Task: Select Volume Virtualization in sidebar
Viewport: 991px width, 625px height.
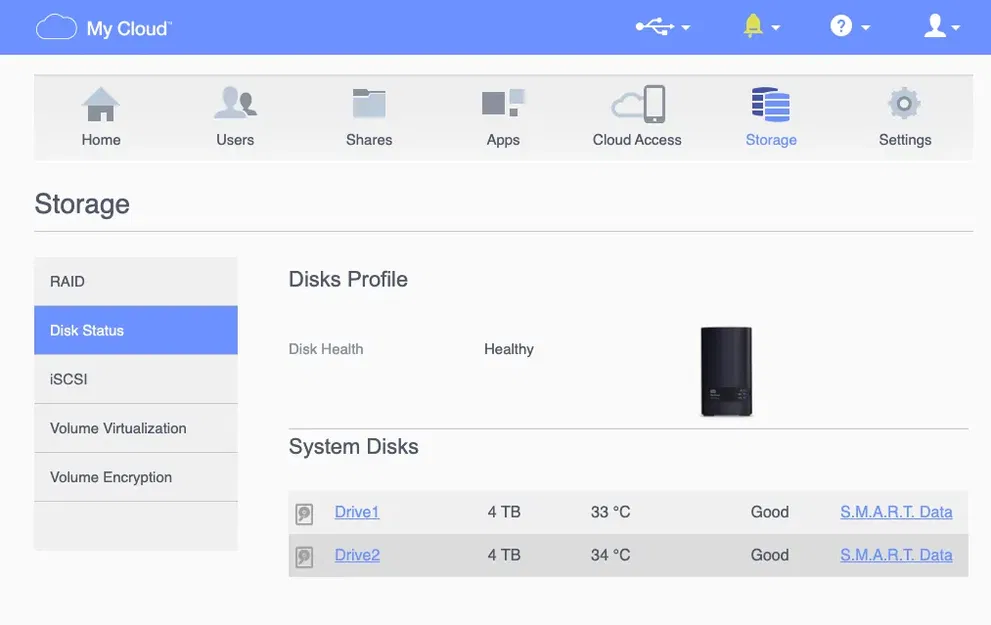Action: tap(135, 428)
-=-=-
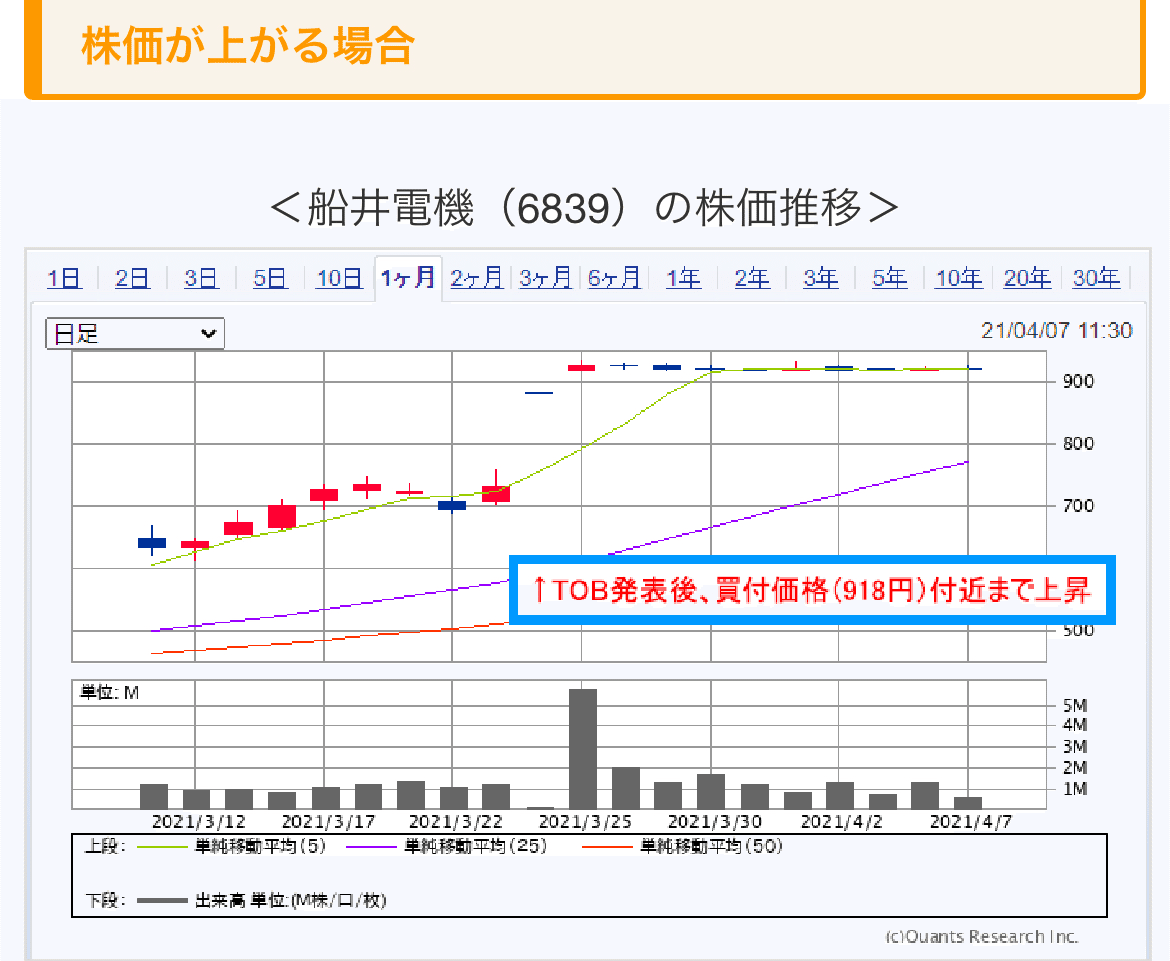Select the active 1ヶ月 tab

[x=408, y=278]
-=-=-
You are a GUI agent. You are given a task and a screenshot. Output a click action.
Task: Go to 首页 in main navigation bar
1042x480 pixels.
-=-=-
Rewrite the stretch from the line containing "Task: Select Volume Virtualization in sidebar" through the line containing "Action: tap(135, 428)", swapping "sidebar" for "side panel" and changing nothing else. Omit the pictures from your answer.

# Full output
Task: Select Volume Virtualization in side panel
Viewport: 991px width, 625px height.
Action: tap(135, 428)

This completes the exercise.